Bushinations: Allah and Democracy Can Get Along Fine, But Liberals Can’t

In Allah and Democracy Can Get Along Fine Dilip Hiro makes an enlightening discussion on the possible forms an Islamic Iraqi democracy may take. More interesting to me, though, was this sentence from the first paragraph: “This prospect is sending a chill down the spines of many Westerners, who see it as a preamble to the rise of a theocratic regime in Baghdad that would be a far cry from the liberal, secular Iraq envisioned by the Bush administration.”

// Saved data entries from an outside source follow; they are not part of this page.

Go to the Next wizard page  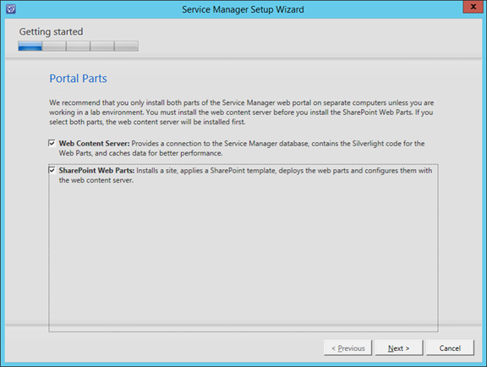(x=399, y=348)
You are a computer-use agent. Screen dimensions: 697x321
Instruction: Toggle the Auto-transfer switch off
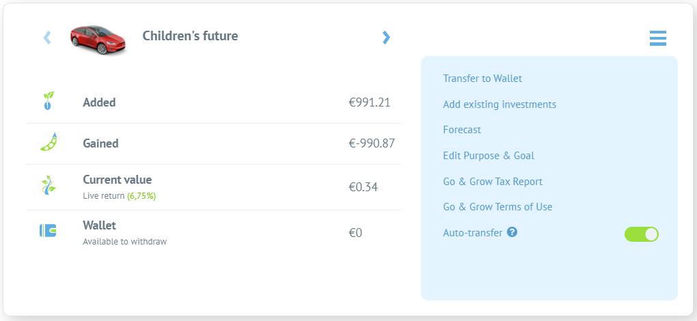point(642,234)
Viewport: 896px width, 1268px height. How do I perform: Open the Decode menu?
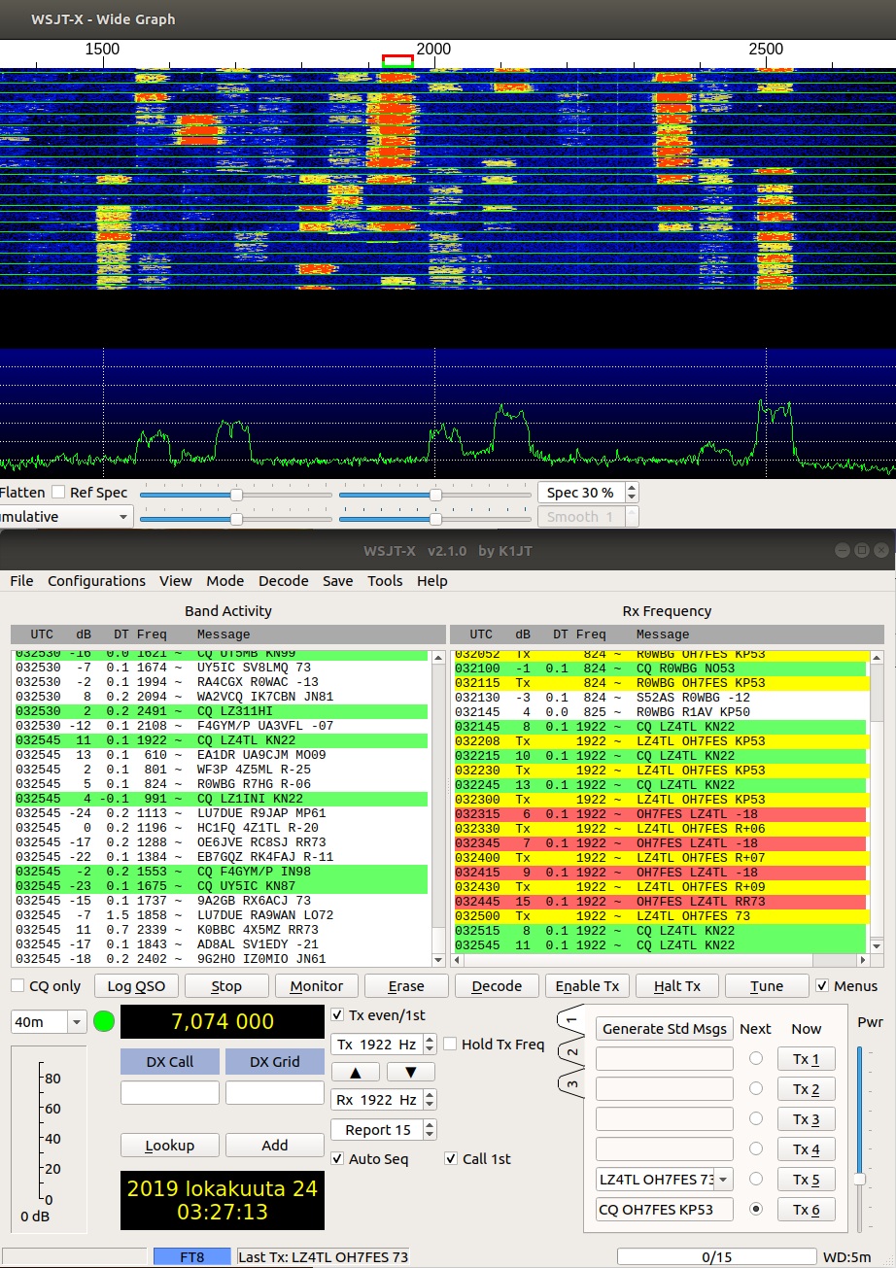283,581
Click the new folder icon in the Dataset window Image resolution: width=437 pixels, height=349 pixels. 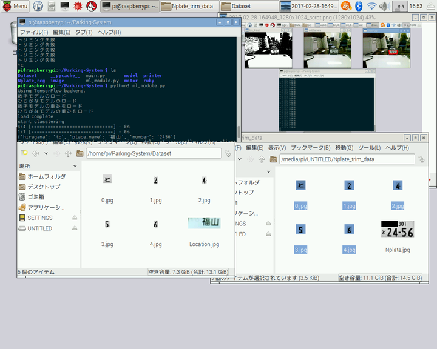tap(24, 153)

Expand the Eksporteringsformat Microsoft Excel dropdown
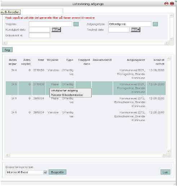click(x=45, y=172)
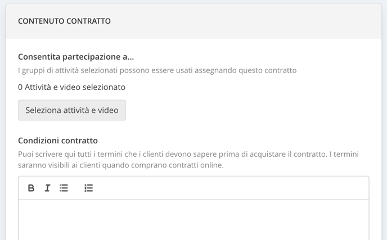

Anyone who seriously suggests that anyone in the Bush Administration expected a secular Iraq is feeding the audience a line; while some of the Neocons may have wished fondly for a secular Iraq, even I do not believe them to be that naive. What really caught my attention was the other adjective Hiro used: liberal. This guy may have written two books (as his end of essay credit mentions) about the Middle East but he clearly isn’t a member of the same reality-based community as me.

Alternatively, Hiro is correct in using the liberal label but does so in a 1984-like style where words mean what the government says they do rather than, say, the OED. In that case, of course, he is free to use liberal in this instance but then we are left with a term that no longer has any semantic value. After all, the Republicans big curse in the 1980s was to call someone (*cough* Dukkakis *cough*) a “card carrying Liberal” to dismiss any of the person’s positions or policies as worthless. If the Bush Crew did indeed use the term in reference to post-liberation Iraq I can only sit here and gaze blankly at my screen.